GUANGZHOU -- The rampant spread of bicycle sharing in China since late last year has left the service plagued by problems, prompting authorities to restrict the business in at least eight cities nationwide.
About 10 startups offer bike sharing in Guangzhou, driving competition. This large southern Chinese city has more than 800,000 bicycles available for sharing, with over 7.5 million registered members. But the many vehicles not in use have piled up on the streets, leading Guangzhou's authorities on Aug. 3 to ban the addition of new shared bikes in the city.
Nanjing's market already has 450,000 bikes, and local authorities issued a ban on new shared bicycles there the same day, citing disorderly deployment. Similarly, Shanghai has restricted the supply in the central part of the city.

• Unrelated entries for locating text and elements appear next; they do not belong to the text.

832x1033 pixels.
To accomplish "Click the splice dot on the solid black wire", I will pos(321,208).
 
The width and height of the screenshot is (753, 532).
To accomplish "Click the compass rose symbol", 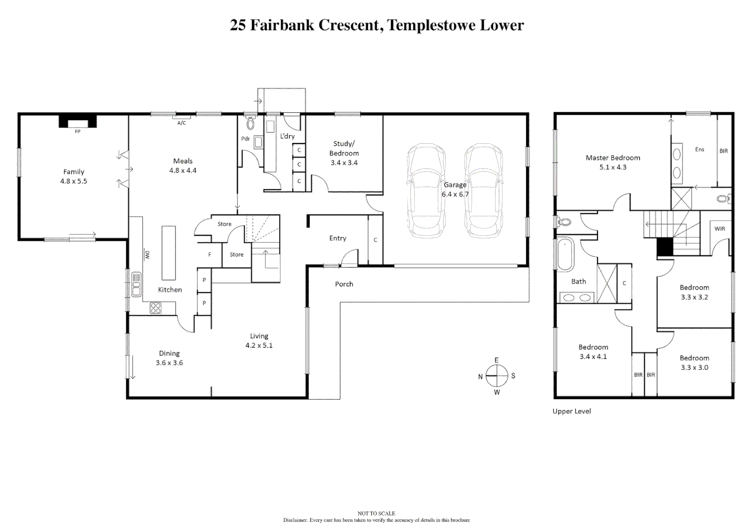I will click(497, 376).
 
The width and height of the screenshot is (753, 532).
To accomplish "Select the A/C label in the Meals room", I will click(181, 123).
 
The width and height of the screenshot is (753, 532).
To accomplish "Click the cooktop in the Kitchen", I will click(155, 308).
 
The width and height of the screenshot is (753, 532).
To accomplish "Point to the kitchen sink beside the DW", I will click(136, 284).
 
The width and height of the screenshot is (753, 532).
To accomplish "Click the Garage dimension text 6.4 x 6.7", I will click(455, 194).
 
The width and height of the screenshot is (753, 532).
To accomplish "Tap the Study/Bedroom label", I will click(344, 148).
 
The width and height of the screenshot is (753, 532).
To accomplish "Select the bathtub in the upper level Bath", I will click(565, 254).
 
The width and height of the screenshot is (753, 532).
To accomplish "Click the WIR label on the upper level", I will click(719, 229).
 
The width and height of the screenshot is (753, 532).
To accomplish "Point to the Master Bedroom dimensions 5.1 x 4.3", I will click(612, 167).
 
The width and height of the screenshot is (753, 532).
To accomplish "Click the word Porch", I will click(344, 284).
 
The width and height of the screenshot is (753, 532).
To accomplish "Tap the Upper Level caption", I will click(572, 411).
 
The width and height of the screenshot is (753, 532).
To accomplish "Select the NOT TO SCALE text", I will click(376, 513).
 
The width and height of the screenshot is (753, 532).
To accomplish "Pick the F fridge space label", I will click(210, 255).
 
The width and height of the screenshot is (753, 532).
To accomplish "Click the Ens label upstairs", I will click(699, 149).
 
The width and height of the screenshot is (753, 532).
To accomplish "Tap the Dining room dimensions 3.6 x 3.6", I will click(169, 363).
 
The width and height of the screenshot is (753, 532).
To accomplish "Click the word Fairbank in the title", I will click(282, 25).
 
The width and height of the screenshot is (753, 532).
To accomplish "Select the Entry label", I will click(338, 238).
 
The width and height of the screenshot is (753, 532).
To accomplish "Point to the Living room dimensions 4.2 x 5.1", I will click(259, 345).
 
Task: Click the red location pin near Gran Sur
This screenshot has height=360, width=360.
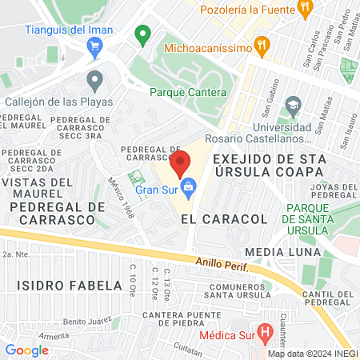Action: tap(180, 162)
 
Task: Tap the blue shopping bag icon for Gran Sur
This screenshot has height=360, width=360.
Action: tap(189, 190)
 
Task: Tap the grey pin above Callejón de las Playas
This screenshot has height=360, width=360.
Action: tap(95, 80)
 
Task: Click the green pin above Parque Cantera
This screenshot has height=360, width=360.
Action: tap(143, 34)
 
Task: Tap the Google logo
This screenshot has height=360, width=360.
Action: tap(27, 350)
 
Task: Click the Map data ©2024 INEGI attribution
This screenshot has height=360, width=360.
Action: tap(311, 354)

Authorities also have partial or full bans on additional bike deployment in municipalities including Hangzhou, Fuzhou, Lanzhou and Zhengzhou.

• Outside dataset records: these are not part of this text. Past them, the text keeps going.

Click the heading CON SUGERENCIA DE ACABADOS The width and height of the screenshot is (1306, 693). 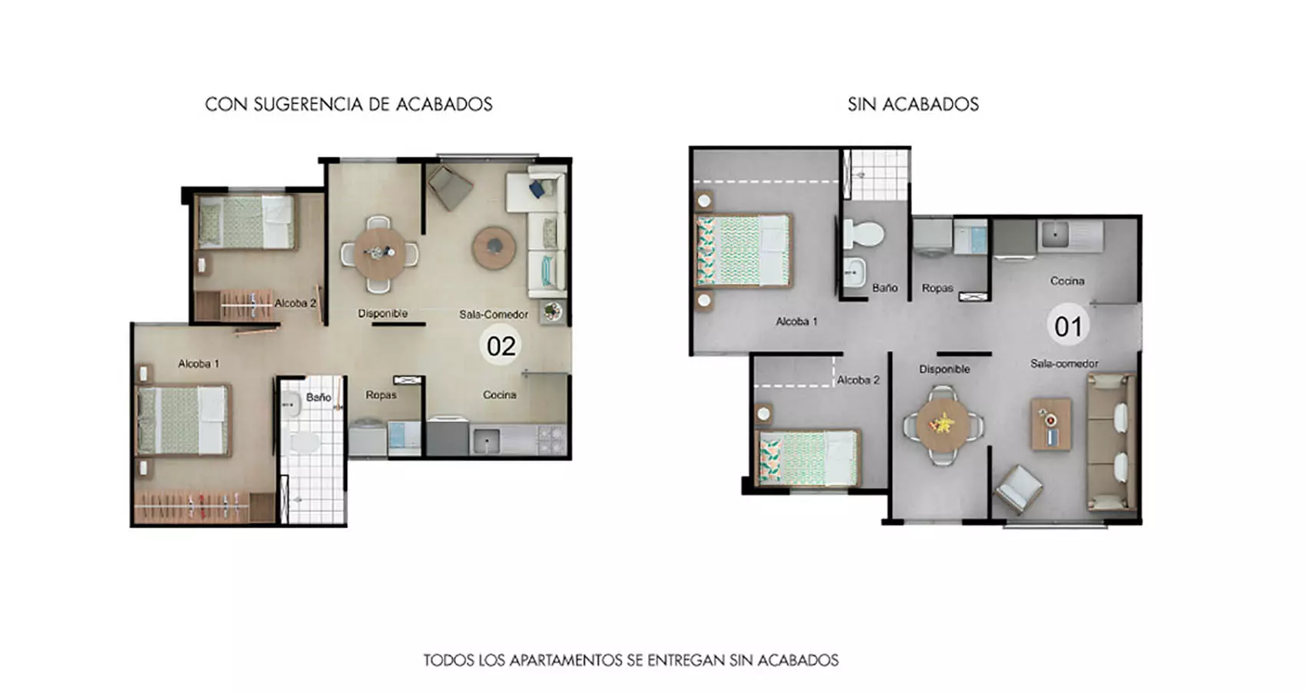[x=349, y=104]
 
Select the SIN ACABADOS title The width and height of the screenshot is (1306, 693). [x=913, y=104]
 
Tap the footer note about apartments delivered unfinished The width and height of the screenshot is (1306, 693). [x=630, y=660]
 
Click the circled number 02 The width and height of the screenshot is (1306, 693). [x=501, y=346]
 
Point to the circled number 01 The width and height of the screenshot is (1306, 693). [x=1067, y=327]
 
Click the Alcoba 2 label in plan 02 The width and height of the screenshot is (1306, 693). [x=296, y=303]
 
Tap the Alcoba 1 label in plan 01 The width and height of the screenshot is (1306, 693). [x=796, y=322]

An 11-year-old boy died in a traffic accident in Shanghai during the spring after he broke the lock on a bike and took a ride, prompting some to fault the service operator. Some people tamper with bikes to use them for free, while others keep such bikes at home despite not owning them.
China's Transport Ministry responded to the overheating market with an Aug. 1 directive outlining eight points for improving the bike-sharing business and urging operators to strengthen fleet management. The directive also demands that operators ensure registrants use their real names and bans use of the bikes by children younger than 12.

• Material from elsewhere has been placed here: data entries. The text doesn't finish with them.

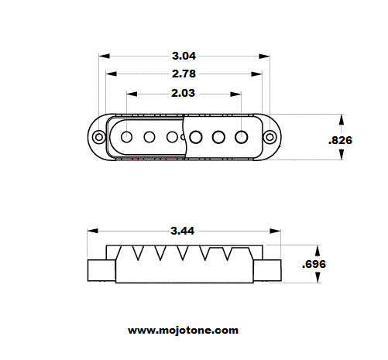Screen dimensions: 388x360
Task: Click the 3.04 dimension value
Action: pos(184,56)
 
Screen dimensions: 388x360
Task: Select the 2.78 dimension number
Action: pos(184,74)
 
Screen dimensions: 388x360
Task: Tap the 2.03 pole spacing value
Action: pos(183,93)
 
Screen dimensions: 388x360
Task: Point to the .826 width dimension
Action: pos(340,140)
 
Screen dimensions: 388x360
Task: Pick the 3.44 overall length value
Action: pos(182,231)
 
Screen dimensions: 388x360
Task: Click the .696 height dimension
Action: pos(314,264)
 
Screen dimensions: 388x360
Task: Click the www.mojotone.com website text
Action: pos(183,331)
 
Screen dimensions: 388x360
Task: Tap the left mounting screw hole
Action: pos(99,136)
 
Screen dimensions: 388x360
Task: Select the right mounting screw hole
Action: pos(270,137)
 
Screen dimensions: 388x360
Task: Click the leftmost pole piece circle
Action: pos(126,137)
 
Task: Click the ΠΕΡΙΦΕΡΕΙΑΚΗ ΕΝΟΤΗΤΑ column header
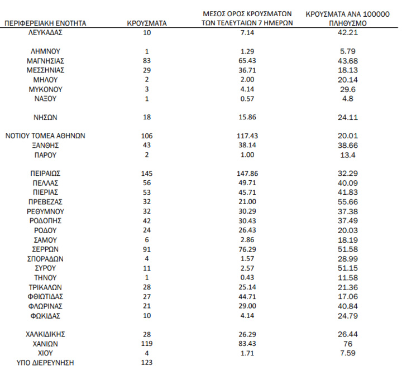pyautogui.click(x=45, y=24)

Bike sharing in China is paid for easily by smartphone, and the fee is only about 0.5 yuan for 30 minutes. The bikes can be dropped off anywhere convenient for the user. The few barriers to market entry have spawned an explosion of providers since last fall.
Changzhou Youon Public Bicycle System is set to become the first listed Chinese bike-sharing company. It is in the midst of allocating shares for a 644.4 million yuan ($96.5 million) offering on the Shanghai Stock Exchange. The company has operations in 210 cities and counties, and state media reports say it has received investment from Ant Financial Services Group, an affiliate of Alibaba Group Holding. The company posted a net profit of 26.9 million yuan on revenue of 193 million yuan in the first quarter.
China reportedly has 106 million users of bike-sharing services. Yet a glut has led three companies to go bankrupt in the past three months, while inconsiderate use has become a social issue. Authorities may need to work with service providers to gauge the growth potential of the business.
The sharing economy in China roughly doubled in 2016 and is expected to keep growing at an annual clip of 40%. The government hopes the sector will help restructure industry by alleviating the reliance on manufacturing.